Python project to download web pages and search them.

Example usage

Get suggested spellings

Don't commit actual input file. In .gitignore ignored oovwords.csv

python3 -m get_suggested_spellings -in_dir "data/input" -in_file "oovwords.csv" -out_dir "data/output" -out_file "suggested_spelling_output.csv"

to use default argument values

python3 -m get_suggested_spellings

Get top hits

python3 -m get_top_hits

Concatenate regexes

python3 -m concatenate_regex

Download web pages

python3 -m download_web

Download pages 2 ways

Download web page containing HTML, then search

Download web page, store locally, then search

Storing pages enables searching multiple times without re-downloading.

Search files and write search output to file

Search is similar to Unix/Linux grep command

specify argument values

Note: Suggest use different values for download_directory and output file directory.

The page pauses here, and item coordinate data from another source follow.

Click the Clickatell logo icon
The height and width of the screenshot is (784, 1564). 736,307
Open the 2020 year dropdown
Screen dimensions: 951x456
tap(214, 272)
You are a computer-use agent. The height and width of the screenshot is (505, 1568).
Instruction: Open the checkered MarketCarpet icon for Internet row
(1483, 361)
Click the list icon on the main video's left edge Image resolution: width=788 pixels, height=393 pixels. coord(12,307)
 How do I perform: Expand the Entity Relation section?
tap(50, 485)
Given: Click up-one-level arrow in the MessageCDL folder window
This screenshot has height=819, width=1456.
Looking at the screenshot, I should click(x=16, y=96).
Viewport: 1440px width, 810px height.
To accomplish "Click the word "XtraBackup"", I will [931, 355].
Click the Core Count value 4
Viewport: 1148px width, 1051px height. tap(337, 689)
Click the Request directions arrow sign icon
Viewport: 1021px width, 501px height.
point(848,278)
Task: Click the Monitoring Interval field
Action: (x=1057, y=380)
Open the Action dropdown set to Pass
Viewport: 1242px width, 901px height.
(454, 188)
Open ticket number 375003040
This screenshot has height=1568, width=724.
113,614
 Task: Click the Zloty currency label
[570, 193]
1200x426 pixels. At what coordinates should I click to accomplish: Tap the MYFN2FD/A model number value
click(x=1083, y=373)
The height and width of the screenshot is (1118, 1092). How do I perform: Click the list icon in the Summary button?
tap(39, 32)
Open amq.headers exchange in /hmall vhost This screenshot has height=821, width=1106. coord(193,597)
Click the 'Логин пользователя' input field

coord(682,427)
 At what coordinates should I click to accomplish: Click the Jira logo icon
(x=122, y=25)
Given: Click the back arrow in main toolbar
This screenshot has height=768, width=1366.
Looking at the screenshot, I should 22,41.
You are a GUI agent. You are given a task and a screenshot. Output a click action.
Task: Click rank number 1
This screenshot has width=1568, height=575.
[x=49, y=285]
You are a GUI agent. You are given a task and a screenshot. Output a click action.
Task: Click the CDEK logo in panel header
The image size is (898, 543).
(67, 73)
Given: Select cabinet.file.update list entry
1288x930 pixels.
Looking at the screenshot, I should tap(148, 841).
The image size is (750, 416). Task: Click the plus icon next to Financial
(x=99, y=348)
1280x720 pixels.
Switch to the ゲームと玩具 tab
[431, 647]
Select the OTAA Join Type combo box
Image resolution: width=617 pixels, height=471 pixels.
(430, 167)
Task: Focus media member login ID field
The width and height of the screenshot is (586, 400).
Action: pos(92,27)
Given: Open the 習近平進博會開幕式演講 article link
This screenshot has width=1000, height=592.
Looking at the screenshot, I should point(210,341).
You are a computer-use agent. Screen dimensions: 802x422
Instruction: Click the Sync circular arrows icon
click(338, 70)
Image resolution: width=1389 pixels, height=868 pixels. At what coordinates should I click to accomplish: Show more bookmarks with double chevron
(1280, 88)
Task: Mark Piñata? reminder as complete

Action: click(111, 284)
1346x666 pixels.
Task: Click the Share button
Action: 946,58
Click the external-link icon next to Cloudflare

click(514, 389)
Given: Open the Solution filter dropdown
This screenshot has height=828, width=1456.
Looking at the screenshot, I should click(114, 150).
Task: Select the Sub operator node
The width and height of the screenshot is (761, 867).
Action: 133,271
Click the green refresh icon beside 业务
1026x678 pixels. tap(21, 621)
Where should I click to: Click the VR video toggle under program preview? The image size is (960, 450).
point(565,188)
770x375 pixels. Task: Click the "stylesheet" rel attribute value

Otherwise subsequent searches might accidentally search an output file.

python3 -m search_web -expression "ython" -search_directory "data/downloads" -out_dir "data/output" -out_file "websearcher_output.txt"

to use default argument values

python ./websearcher/search_web.py

References

Download web page containing HTML and Javascript

http://stackoverflow.com/questions/8049520/web-scraping-javascript-page-with-python

http://blog.databigbang.com/web-scraping-ajax-and-javascript-sites/

http://stackoverflow.com/questions/11804497/python-3-web-scraping-and-javascript-oh-my?rq=1

Google spell checker api

| free use is limited, then pay | https://code.google.com/archive/p/google-api-spelling-java/

Beautiful Soup

https://www.crummy.com/software/BeautifulSoup/bs4/doc/

https://www.crummy.com/software/BeautifulSoup/bs4/doc/#searching-by-css-class

http://stackoverflow.com/questions/11331071/get-class-name-and-contents-using-beautiful-soup

searcher

Python 3 project to search local file directories

https://github.com/beepscore/searcher

Appendix Why use selenium?

Many web requests return a combination of HTML and Javascript. In these cases, we can use a web browser to run the javascript and get more html.

Use selenium webdriver to load the page in a browser. Have selenium wait until the browser executes the javascript and gets more html. Then parse and search the page e.g. with Beautiful Soup.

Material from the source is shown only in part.